Privacy notice

1. Data controller and contact details

THL decides and is responsible for the processing of personal data for the purpose described in this notice; THL is the data controller for this data. 

Our contact details are: 
Finnish Institute for Health and Welfare (THL) 
P.O. Box 30 
FI-00271 Helsinki 
Tel. +358 29 524 6000 

THL’s Data Protection Officer’s e-mail address is [email protected]. 

Responsible leader of the Future Finland birth cohort project: Annamari Lundqvist, Project Director, Future Finland, [email protected] 

Contact person for matters relating to the processing of personal data: Birgit Simell, Project Manager, Future Finland. [email protected] 

When data collection for the Future Finland data repository begins in the HUS area, the following organizations act as joint controllers: 

• Hospital District of Helsinki and Uusimaa (HUS) 

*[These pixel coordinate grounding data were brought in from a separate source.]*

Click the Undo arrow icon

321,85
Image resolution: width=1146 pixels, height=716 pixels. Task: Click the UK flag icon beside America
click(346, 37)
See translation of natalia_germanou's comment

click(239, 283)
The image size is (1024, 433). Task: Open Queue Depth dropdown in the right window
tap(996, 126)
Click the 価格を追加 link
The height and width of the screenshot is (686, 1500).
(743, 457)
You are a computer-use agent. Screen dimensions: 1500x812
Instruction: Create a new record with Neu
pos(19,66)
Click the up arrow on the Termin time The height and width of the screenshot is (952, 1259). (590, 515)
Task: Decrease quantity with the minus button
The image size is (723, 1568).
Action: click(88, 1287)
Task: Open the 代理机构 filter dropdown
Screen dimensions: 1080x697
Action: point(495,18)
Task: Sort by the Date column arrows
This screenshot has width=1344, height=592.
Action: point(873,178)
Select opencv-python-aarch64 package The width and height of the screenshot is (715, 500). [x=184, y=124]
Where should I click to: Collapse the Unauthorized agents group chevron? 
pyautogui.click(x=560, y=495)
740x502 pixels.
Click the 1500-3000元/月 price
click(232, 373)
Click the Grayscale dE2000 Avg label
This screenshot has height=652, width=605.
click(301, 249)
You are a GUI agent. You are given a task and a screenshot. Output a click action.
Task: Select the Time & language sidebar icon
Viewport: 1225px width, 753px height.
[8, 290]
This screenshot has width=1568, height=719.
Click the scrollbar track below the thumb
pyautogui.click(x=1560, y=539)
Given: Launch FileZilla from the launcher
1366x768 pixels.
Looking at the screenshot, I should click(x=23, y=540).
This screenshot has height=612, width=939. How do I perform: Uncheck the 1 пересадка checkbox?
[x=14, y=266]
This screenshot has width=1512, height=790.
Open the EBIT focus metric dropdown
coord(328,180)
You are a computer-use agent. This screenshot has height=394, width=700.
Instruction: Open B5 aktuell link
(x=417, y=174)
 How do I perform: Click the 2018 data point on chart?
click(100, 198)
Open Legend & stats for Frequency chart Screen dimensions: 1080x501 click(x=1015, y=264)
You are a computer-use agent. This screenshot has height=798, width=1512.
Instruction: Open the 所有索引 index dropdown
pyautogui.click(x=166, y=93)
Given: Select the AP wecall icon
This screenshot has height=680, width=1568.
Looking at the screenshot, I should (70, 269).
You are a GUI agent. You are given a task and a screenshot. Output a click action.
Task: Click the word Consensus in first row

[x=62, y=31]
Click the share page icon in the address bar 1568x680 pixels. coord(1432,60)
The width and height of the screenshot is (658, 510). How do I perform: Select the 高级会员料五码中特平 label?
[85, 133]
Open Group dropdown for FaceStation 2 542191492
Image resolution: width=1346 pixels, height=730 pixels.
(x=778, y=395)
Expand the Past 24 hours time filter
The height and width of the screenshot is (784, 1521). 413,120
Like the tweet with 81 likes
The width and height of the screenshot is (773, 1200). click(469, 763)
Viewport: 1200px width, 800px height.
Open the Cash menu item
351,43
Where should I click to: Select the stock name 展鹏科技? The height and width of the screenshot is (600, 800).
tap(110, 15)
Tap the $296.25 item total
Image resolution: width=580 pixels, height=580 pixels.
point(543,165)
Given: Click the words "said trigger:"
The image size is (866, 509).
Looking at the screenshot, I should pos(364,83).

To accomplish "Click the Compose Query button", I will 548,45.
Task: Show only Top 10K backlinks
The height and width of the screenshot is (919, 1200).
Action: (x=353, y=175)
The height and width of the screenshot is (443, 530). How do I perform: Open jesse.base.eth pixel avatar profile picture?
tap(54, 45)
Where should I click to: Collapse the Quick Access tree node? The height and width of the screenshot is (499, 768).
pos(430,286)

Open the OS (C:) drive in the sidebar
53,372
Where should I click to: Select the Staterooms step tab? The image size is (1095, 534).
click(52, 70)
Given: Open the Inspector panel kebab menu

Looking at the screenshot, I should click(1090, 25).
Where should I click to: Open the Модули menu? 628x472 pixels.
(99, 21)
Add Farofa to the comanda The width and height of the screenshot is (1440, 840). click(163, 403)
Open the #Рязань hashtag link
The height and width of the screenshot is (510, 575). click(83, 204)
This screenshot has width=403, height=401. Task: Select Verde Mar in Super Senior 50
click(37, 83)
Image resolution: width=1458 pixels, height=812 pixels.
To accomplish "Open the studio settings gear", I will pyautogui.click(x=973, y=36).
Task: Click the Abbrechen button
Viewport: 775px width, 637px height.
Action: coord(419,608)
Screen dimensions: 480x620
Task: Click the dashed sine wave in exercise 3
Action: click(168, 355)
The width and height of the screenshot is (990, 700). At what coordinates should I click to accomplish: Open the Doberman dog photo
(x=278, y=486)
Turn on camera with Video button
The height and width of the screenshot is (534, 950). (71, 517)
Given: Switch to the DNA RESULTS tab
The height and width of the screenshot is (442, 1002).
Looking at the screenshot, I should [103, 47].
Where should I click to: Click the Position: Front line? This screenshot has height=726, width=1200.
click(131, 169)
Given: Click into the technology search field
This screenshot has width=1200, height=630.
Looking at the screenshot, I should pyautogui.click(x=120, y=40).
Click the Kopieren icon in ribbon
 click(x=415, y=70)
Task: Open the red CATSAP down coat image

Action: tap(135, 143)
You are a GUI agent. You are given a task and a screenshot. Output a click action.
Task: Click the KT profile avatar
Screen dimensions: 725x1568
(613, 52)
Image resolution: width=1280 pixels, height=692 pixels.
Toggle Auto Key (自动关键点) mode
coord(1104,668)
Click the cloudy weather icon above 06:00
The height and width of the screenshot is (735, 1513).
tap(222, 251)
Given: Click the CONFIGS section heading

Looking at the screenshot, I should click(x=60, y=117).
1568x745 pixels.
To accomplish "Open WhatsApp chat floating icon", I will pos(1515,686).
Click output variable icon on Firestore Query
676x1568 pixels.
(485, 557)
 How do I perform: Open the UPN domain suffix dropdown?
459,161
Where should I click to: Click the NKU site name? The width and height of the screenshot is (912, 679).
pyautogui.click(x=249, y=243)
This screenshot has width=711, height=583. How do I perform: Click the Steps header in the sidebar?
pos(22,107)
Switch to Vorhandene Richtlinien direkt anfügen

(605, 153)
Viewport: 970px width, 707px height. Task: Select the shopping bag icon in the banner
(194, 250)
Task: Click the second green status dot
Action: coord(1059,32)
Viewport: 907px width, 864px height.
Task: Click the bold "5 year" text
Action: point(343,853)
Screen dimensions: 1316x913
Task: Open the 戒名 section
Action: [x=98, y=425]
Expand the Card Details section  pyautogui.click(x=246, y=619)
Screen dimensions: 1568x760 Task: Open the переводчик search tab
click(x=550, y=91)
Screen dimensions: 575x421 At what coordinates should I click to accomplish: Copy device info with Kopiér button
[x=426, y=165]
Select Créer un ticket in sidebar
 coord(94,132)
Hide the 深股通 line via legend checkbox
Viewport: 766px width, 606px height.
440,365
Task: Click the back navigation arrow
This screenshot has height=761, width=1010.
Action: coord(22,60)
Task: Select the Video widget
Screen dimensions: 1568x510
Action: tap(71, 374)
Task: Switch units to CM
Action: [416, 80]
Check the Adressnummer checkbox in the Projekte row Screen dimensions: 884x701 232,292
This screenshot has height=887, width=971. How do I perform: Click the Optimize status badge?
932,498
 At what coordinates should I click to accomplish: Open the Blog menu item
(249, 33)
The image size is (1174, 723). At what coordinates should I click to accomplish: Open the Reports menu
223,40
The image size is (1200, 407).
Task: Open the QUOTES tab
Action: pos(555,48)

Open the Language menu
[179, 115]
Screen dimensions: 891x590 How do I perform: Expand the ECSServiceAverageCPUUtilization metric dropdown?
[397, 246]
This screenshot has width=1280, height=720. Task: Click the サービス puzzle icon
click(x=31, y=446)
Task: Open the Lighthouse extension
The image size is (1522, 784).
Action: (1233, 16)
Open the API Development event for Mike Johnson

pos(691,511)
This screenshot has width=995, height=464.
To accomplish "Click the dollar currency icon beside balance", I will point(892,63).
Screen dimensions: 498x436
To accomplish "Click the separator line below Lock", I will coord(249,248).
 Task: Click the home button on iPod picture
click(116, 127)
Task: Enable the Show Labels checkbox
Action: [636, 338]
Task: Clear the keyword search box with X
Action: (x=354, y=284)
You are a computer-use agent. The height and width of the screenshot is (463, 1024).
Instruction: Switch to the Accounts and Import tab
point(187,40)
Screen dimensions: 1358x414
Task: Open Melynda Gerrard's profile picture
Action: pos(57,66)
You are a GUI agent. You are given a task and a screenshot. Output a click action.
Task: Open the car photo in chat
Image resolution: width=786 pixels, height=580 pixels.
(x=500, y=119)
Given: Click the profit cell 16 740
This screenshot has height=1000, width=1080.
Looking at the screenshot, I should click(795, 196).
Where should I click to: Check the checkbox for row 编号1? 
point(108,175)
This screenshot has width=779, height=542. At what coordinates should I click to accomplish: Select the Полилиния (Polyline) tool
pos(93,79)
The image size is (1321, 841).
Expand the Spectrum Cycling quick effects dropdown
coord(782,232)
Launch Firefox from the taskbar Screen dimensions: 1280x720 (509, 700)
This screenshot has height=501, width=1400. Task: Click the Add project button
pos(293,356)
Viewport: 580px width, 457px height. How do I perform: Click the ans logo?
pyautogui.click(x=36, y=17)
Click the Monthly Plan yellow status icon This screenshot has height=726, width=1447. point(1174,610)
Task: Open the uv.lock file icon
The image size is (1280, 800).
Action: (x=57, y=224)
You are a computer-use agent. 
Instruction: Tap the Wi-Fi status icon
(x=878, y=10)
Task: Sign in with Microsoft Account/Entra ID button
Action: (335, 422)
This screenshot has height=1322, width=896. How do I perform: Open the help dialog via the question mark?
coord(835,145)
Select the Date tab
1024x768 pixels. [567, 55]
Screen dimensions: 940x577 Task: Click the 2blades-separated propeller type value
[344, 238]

Contact person for matters relating to the processing of personal data: Saila Koivusalo, Senior Research Physician, [email protected] 

THL may also cooperate within the framework of collaboration agreements, with partners based in other organisations. For the duration of the agreement, the collaboration partners will act as joint controllers for limited sub-datasets.

The data are transferred to the partners in a way that removes information that could enable the identification of an individual participant. The joint controllers, and the sub-datasets transferred to them, will be described in this privacy notice. 

In all cases, THL is responsible for the controller’s obligations as specified in more detail in the General Data Protection Regulation. 

Participants may submit any requests related to this study for exercising the data subject’s rights (see section 11) to the contact person mentioned in section 1. The contact person will, where necessary, forward the request to the other organizations acting as joint controllers.

2. Purpose of processing personal data

Future Finland birth cohort is a nationally and internationally unique data repository designed to support population health and wellbeing and to strengthen Finland’s welfare society in the decades to come.

The implementation of the Future Finland data repository is coordinated by the Finnish Institute for Health and Welfare (THL) and funded by the Finnish Cultural Foundation. 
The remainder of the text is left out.